● TEKS BACAAN:
+ + + + +
Dewi Sartika dilahirkan di keluarga
priyayi Sunda, Nyi Raden Rajapermas dengan Raden Somanagara. Meskipun bertentangan
dengan adat waktu itu, ayah-ibunya bersikukuh menyekolahkan Dewi Sartika di
sekolah Belanda. Setelah ayahnya wafat, Dewi Sartika diasuh oleh pamannya
(kakah ibunya) yang menjadi patih di Cicalengka. Oleh pamannya itu, ia
mendapatkan pengetahuan mengenai kebudayaan Sunda, sementara wawasan kebudayaan
Barat didapatkannya dari seorang nyonya Asisten Residen berkebangsaan Belanda.
Sedari kecil , Dewi Sartika sudah
menunjukkan bakat pendidik dan kegigihan untuk meraih kemajuan. Sambil bermain
di belakang gedung kepatihan, beliau sering memperagakan praktik di sekolah,
belajar baca-tulis, dan bahasa Belanda, kepada anak-anak pembantu di kepatihan.
Papan bilik kandang kereta, arang, dan pecahan genting dijadikannya alat bantu
belajar.
Waktu itu, Dewi Sartika baru berumur
sekitar sepuluh tahun, ketika Cicalengka digemparkan oleh kemampuan baca-tulis
dan beberapa patah kata dalam bahasa Belanda yang ditunjukkan oleh anak-anak
pembantu kepatihan. Gempar, karena waktu itu belum ada anak (apalagi anak
rakyat jelata) yang memiliki kemampuan seperti itu, dan diajarkan oleh seorang
anak perempuan.
Setelah remaja, Dewi Sartika kembali
lagi kepada ibunya di Bandung. Jiwanya yang telah dewasa semakin menggiringnya
untuk mewujudkan cita-citanya. Hal ini didorong pula oleh pamannya, Bupati
Martanagara, yang memang memiliki keinginan yang sama. Tetapi, meski keinginan
yang sama dimiliki oleh pamannya, tidak menjadikannya serta merta dapat
mewujudkan cita-citanya. Adat yang mengekang kaum wanita pada waktu itu,
membuat pamannya mengalami kesulitan dan khawatir. Namun karena kegigihan
semangatnya yang tak pernah surut, akhirnya Dewi Sartika bisa meyakinkan
pamannya dan diizinkan mendirikan sekolah untuk perempuan.
Tahun 1906, Dewi Sartika menikah
dengan Raden Kanduruan Agah Suriawinata, beliau memiliki visi dan cita-cita
yang sama dengan Dewi Sartika, guru di sekolah Karang Pamulang, yang saat itu
merupakan sekolah Latihan Guru.
Terjemahan: Tahun 1906, Dewi Sartika
menikah dengan Raden Kanduruan Agah Suriawinata, beliau mempunyai visi dan
cita-cita yang sama dengan Dewi Sartika, guru di sekolah Karang Pamjulang, yang
waktu itu merupakan sekolah Latihan Guru.
+ + + + +
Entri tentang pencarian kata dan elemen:
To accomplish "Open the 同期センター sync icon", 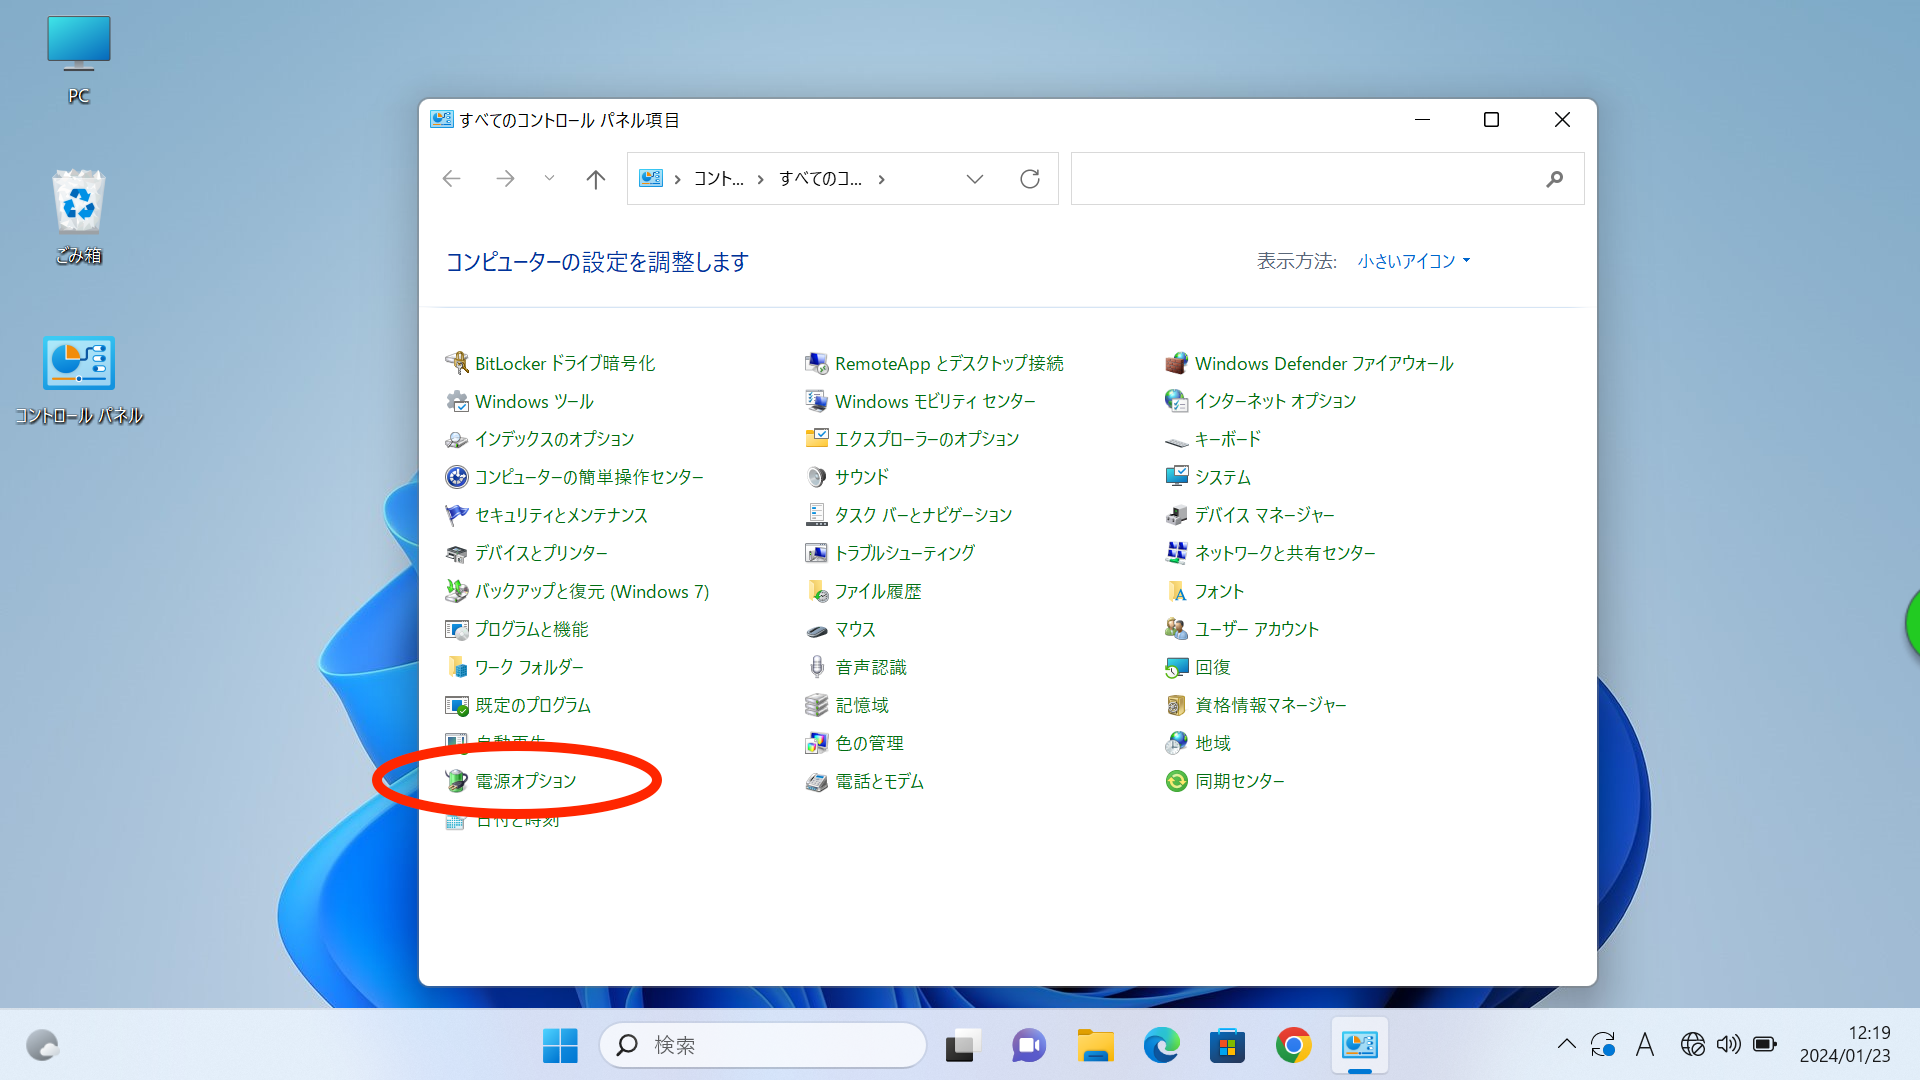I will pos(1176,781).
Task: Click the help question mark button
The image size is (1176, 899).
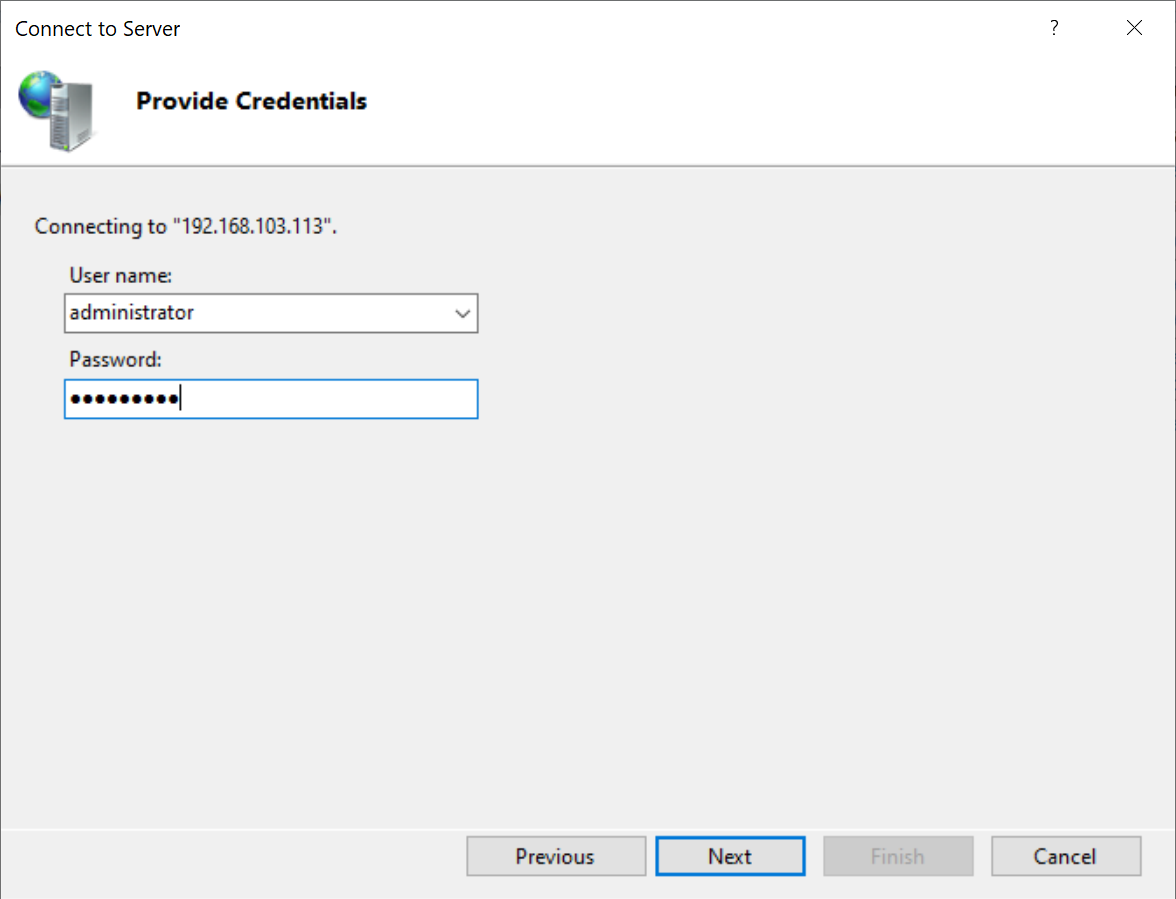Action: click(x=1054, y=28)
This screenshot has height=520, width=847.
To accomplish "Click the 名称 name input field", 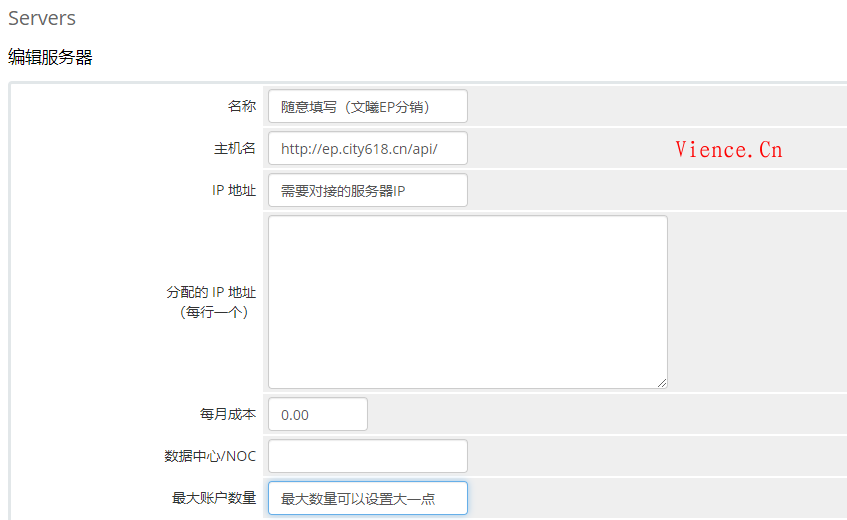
+ + + + +
● DAFTAR TUGAS:
- a) Jawab pertanyaan berikut berdasarkan teks tentang Dewi Sartika:
(i) Siapa yang mengasuh Dewi Sartika setelah ayahnya wafat, dan apa jabatannya?
(ii) Benda apa saja yang dijadikannya alat bantu belajar?
(iii) Dengan siapa Dewi Sartika menikah pada tahun 1906?
- b) Salin ulang kata demi kata bagian teks tentang Dewi Sartika dari "Tahun 1906, Dewi Sartika menikah" sampai "itu merupakan sekolah Latihan Guru.".
- c) Teruskan teks tentang Dewi Sartika mulai dari titik berhentinya.

● KUMPULAN JAWABAN:
- a)
(i) Pamannya (kakak ibunya), yang menjadi patih di Cicalengka.
(ii) Papan bilik kandang kereta, arang, dan pecahan genting.
(iii) Raden Kanduruan Agah Suriawinata.

- b)
Tahun 1906, Dewi Sartika menikah
dengan Raden Kanduruan Agah Suriawinata, beliau memiliki visi dan cita-cita
yang sama dengan Dewi Sartika, guru di sekolah Karang Pamulang, yang saat itu
merupakan sekolah Latihan Guru.
Terjemahan: Tahun 1906, Dewi Sartika
menikah dengan Raden Kanduruan Agah Suriawinata, beliau mempunyai visi dan
cita-cita yang sama dengan Dewi Sartika, guru di sekolah Karang Pamjulang, yang
waktu itu merupakan sekolah Latihan Guru.

- c)
Sejak 1902, Dewi Sartika sudah
merintis pendidikan bagi kaum perempuan. Di sebuah ruangan kecil, di belakang
rumah ibunya di Bandung, Dewi Sartika mengajar di hadapan anggota keluarganya
yang perempuan. Merenda, memasak, jahit-menjahit, membaca, menulis dan
sebagainya, menjadi materi pelajaran saat itu
Usai berkonsultasi dengan Bupati
R.A. Martenagara, pada 16 Januari 1904, Dewi Sartika membuka Sakola Istri
(Sekolah Perempuan) pertama se-Hindia-Belanda. Tenaga pengajarnya tiga orang :
Dewi Sartika dibantu dua saudara misannya, Ny. Poerwa dan Nyi. Oewid.
Murid-murid angkatan pertamanya terdiri dari 20 orang, menggunakan ruangan pendopo
kabupaten Bandung.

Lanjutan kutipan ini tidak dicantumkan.